We have worked hard for the last 15 years in creating a really magical experience for customers of Tanishq. Today, we have digital programs even as the pandemic is upon us and it has helped us in our recovery rate in the last two to three months. Thanks to the investments that we have made in digital and building of relationships between thousands of our staff and millions of our customers, though Tanishq is perceived to be an expensive brand, our customers tell us that when it comes to total value, it is too good.

How Companies Use Research to Achieve Balance

Some of you might have read Dan Ariely’s book, “Predictably Irrational,” which illustrates where and how we could go wrong with pricing. Because of our irrational decision making, the whole paradigm of pricing becomes a bit more complicated than what we think.

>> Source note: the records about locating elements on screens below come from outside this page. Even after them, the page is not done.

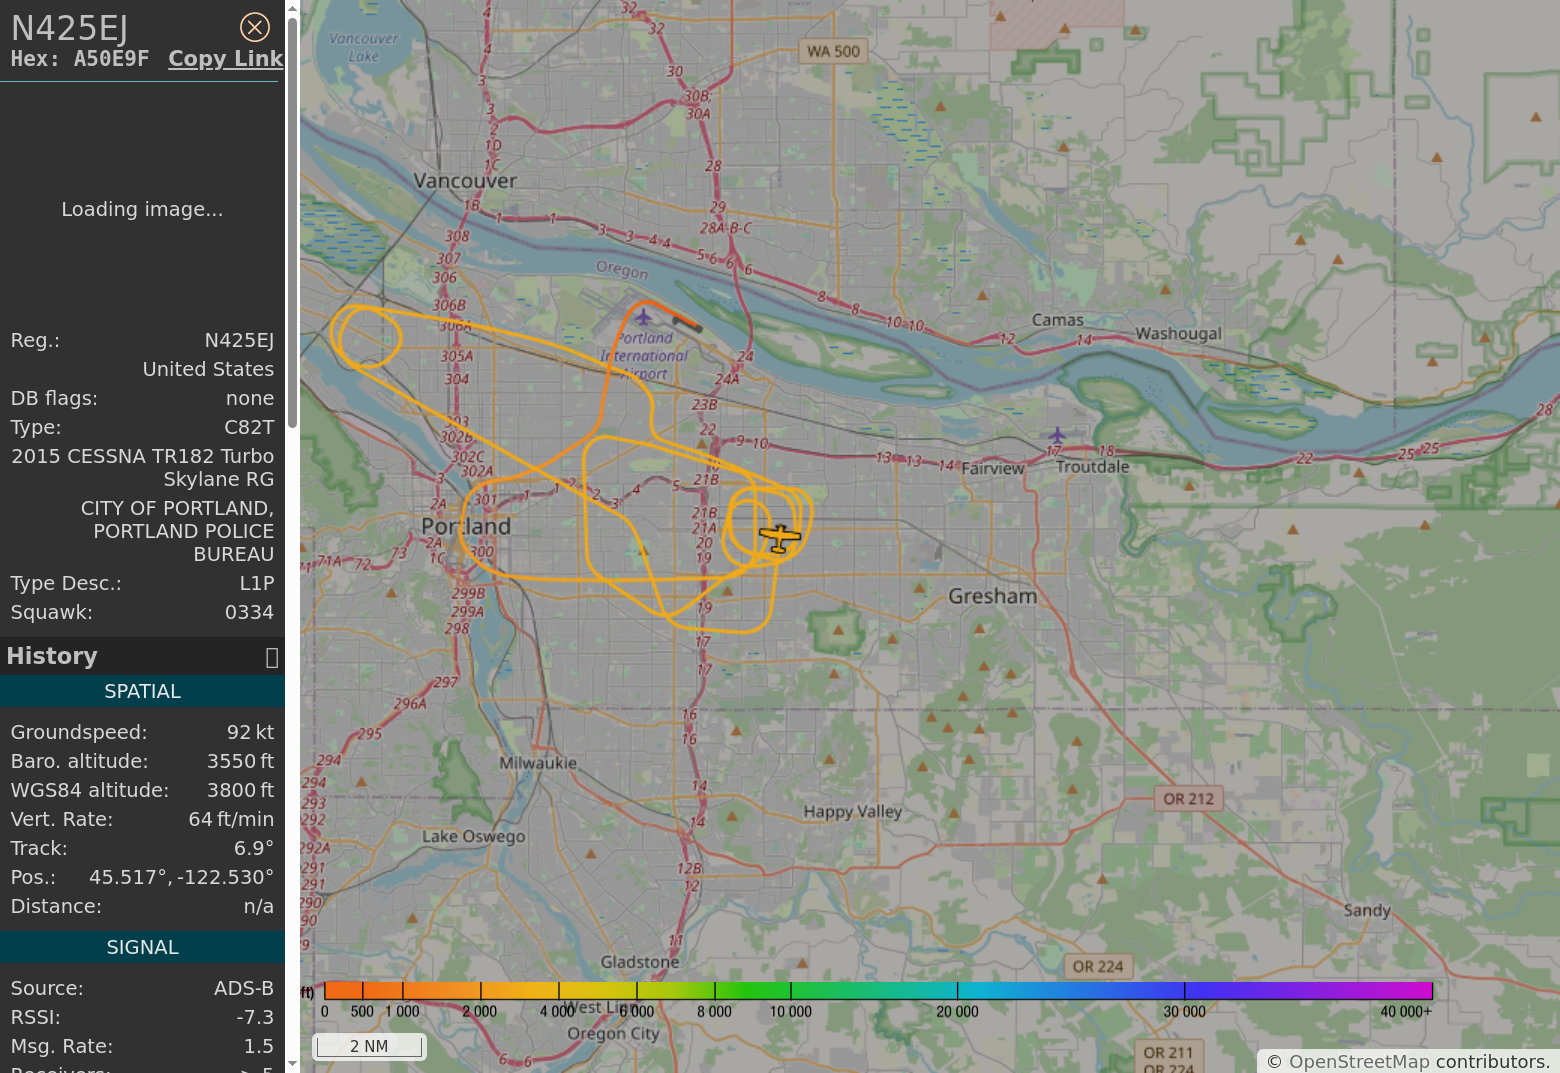Collapse the SPATIAL section header
Image resolution: width=1560 pixels, height=1073 pixels.
click(142, 692)
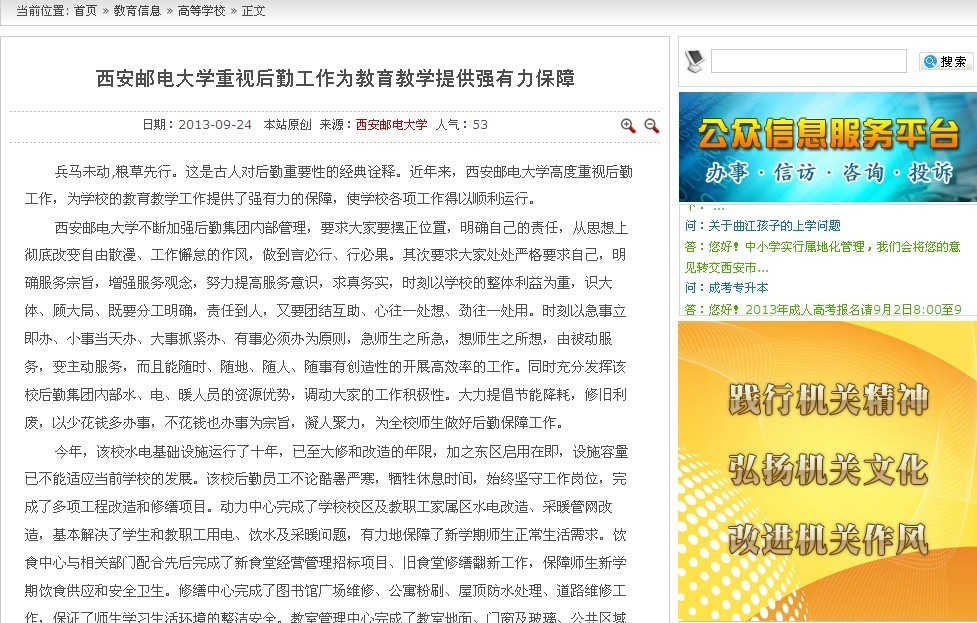Click 弘扬机关文化 on the orange banner
This screenshot has width=977, height=623.
[828, 468]
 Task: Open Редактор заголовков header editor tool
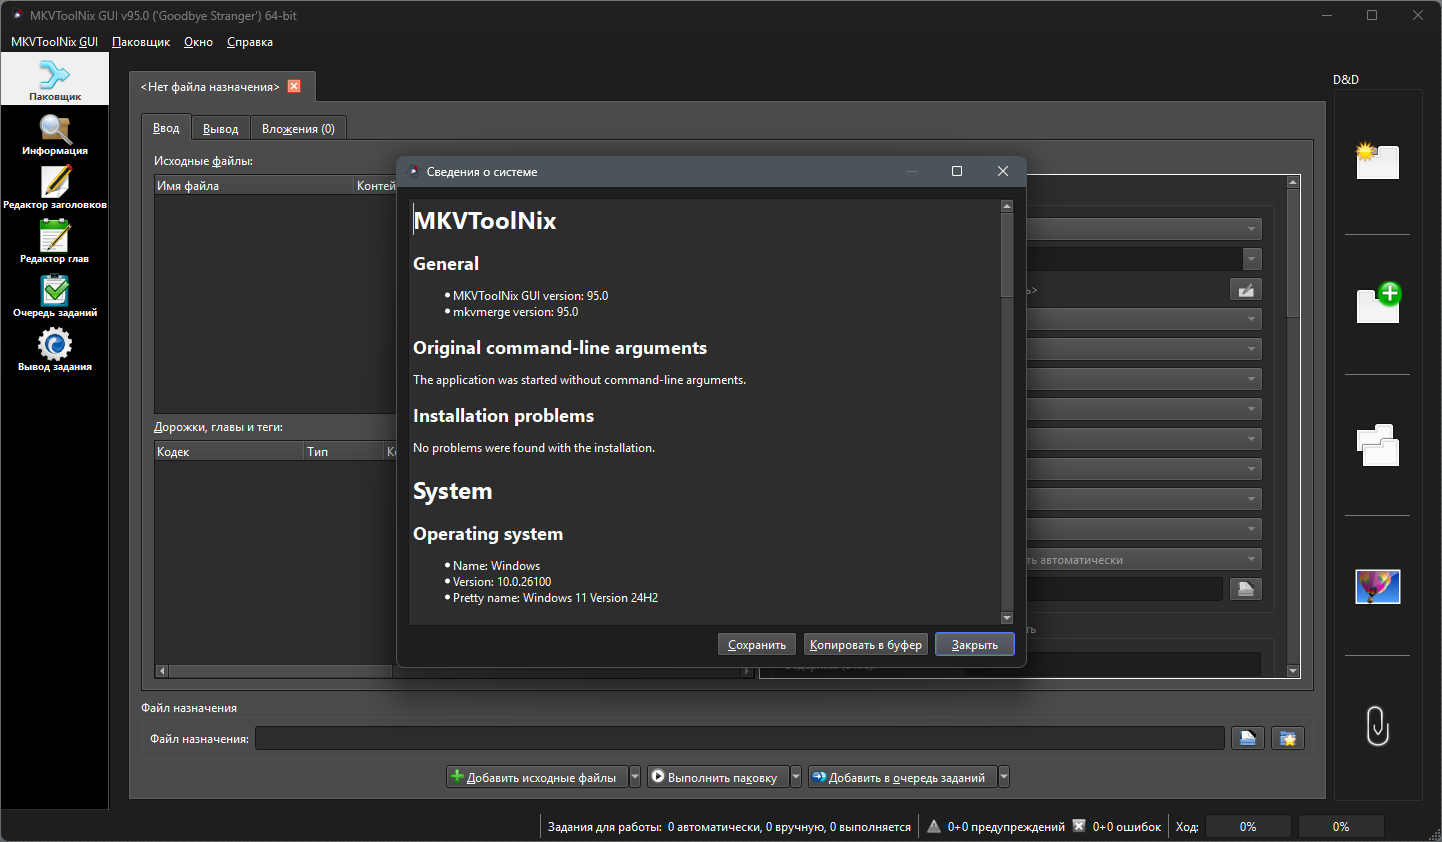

Dan his team did some simple experiments. He asked a set of respondents to pick up a cordless keyboard with a price similar to their social security number. Because of this anchoring bias, people in the top 20%percentile of the security numbers were willing to pay three times more than those who had their the social security numbers within the bottom 20percentile. He defined it as anchoring effect.

Discounted Chocolate: Sweet or Sour?

In the second experiment, he got two sets of panels. He asked the first set of people to pick up chocolates priced at 14 cents. After they picked up, he brought down the price to free and asked them to take the chocolates. In the second set, he asked the people to pick up chocolates priced at 15 cents. After they did that, he brought down the price to 1 cent. In this case also, the reduction was 14 cents, which was same as offered to the first set. But the first set of people was delighted than the second, because of the effect associated with the term ‘free.’

Drink and Solve with Energy

In the third experiment, he again selected two sets of people. He asked them to solve some problems. He gave an energy drink to the first set and said it would help in their problem solving ability. He told them that he bought it at the retail price stated on the drink.

He also gave the second set of people the same energy drink and told them that it would help in their problem solving ability. But he added that he had bought the drink at a discounted price. It was observed that the first set who received the energy drink, supposedly at the retail price could solve more problems than the second set who perceived the value of the drink lesser than that of the first group because of the ‘discount’ factor thrown in.

...a set of activities done by a particular brand may not be taken so well by customers but the same set of activities done by another brand could work well.

If we look at the three different examples given above, we can appreciate the impact of pricing on our perceptions. For many years, we thought that we were all homo economicus—a rational and selfish individual with relatively stable preferences, but this has been challenged (Thales & Sunstein, 2008). Our behaviour is subject to cognitive biases, emotions and social influences.

That is why, a set of activities done by a particular brand may not be taken so well by customers but the same set of activities done by another brand could work well. Social influences, peer pressure and word of mouth have an impact across many industries. When we buy a particular product, we actually peg it to another product and see if it offers more value or less value. It is often a relative decision that we take.Consumer market research provides solutions in these areas.